The WiFi Alliance introduced Wi-Fi Protected Access (WPA) in 2003 as a replacement technology for WEP. WPA is based on the 802.11i draft version 3. This improved technology relies upon Temporal Key Integrity Protocol (TKIP) to automate the changing of keys. Remember that a huge issue for WEP was the single, static key in use. Interestingly, WPA uses the RC4 encryption algorithm like WEP; although Advanced Encryption Standard (AES) can also be used if desired.
WPA can be implemented using two authentication modes:
- Enterprise Mode - this mode requires a RADIUS server for authentication and key distribution
- Personal Mode - this mode uses pre-shared keys; you have most likely seen this option in your home WiFi environments
WPA Enterprise Mode features the following steps:
- The client and Access Point (AP) agree on security capabilities.
- 802.1x authentication completes.
- The authentication server derives a master key and sends this key to the AP; the client derives the same key. This is called the Pairwise Master Key (PMK) and lasts for the duration of the session.
- A four-way handshake occurs that creates a new key called the Pairwise Transient Key (PTK). This process occurs between the client and the authenticator.

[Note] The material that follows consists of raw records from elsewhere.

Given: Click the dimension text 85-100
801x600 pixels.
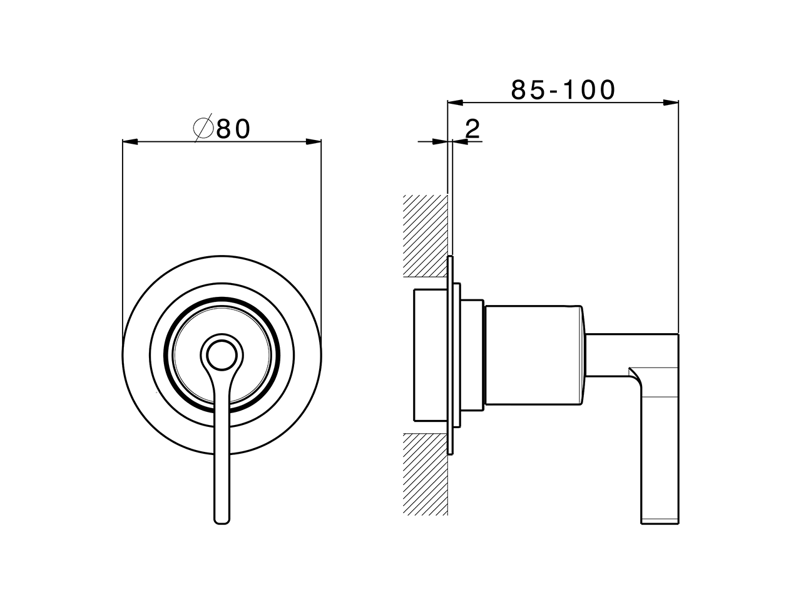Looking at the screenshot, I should click(x=563, y=90).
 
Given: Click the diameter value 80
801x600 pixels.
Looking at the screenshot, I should click(x=233, y=129).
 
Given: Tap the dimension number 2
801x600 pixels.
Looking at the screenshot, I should click(x=472, y=129).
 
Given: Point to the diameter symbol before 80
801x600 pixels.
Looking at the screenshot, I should click(x=204, y=129).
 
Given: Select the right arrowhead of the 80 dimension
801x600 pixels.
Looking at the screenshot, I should click(x=314, y=142).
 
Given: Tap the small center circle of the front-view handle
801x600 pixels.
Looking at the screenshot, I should click(x=222, y=357).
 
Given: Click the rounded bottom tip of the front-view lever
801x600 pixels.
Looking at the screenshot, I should click(x=222, y=519).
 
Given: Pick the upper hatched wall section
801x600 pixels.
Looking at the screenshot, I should click(x=426, y=236).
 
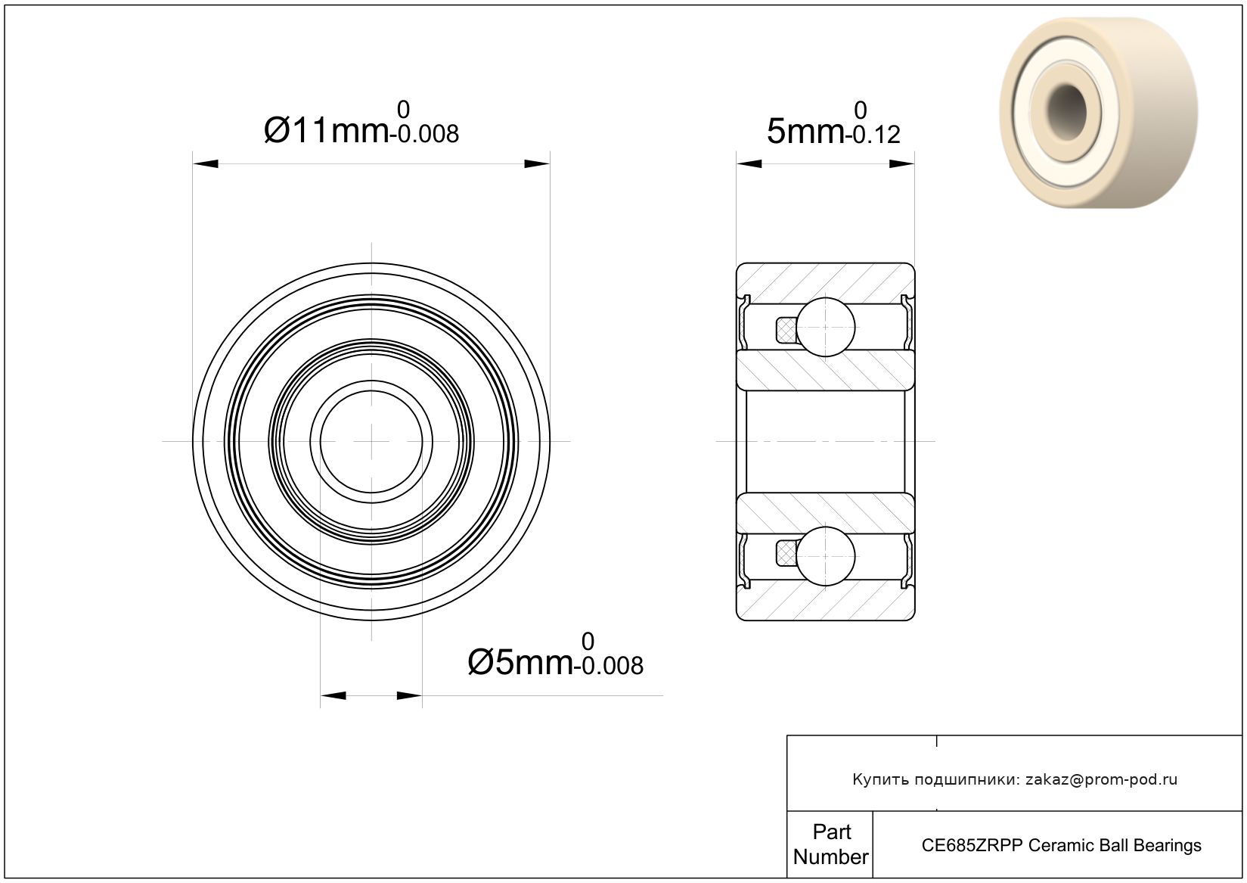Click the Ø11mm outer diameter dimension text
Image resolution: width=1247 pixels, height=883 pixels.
[x=326, y=130]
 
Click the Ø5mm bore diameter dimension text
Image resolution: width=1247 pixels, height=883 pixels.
[x=520, y=662]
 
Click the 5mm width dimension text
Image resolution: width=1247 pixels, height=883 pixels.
[x=805, y=132]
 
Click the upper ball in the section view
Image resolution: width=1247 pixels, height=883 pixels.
[x=826, y=327]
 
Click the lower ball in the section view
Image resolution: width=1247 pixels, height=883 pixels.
[x=826, y=557]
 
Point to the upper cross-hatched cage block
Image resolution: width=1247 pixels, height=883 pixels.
[x=786, y=330]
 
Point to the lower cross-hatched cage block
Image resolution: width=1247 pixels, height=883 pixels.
[x=786, y=554]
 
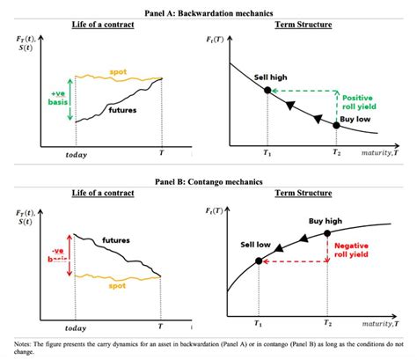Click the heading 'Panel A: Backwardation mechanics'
pyautogui.click(x=208, y=11)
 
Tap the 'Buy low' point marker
pyautogui.click(x=337, y=125)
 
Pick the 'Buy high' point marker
pyautogui.click(x=327, y=233)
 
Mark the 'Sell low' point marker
pyautogui.click(x=258, y=261)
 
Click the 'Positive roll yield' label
pyautogui.click(x=360, y=104)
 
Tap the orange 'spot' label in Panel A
pyautogui.click(x=118, y=71)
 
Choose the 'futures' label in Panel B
pyautogui.click(x=116, y=239)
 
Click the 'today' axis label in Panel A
pyautogui.click(x=77, y=155)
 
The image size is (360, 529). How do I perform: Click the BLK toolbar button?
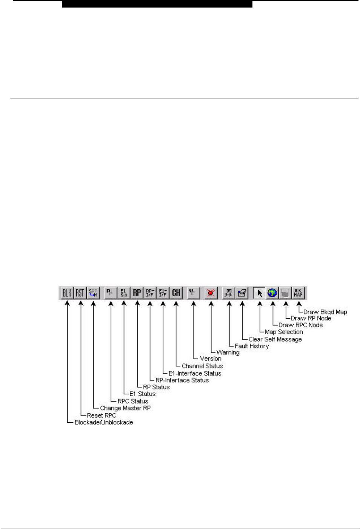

This key is used to confirm the Pairwise Master Key (PMK), creates a temporal key for encryption, and creates keying material for the next step.
- The two-way group key handshake process begins. Here the client and authenticator create a Group Transient Key (GTK). This key is used to decrypt broadcast and multicast traffic.
WPA was engineered to be implemented in devices that had previously only supported WEP. These devices (in most cases) merely required a firmware update in order to support the much stronger security protocol.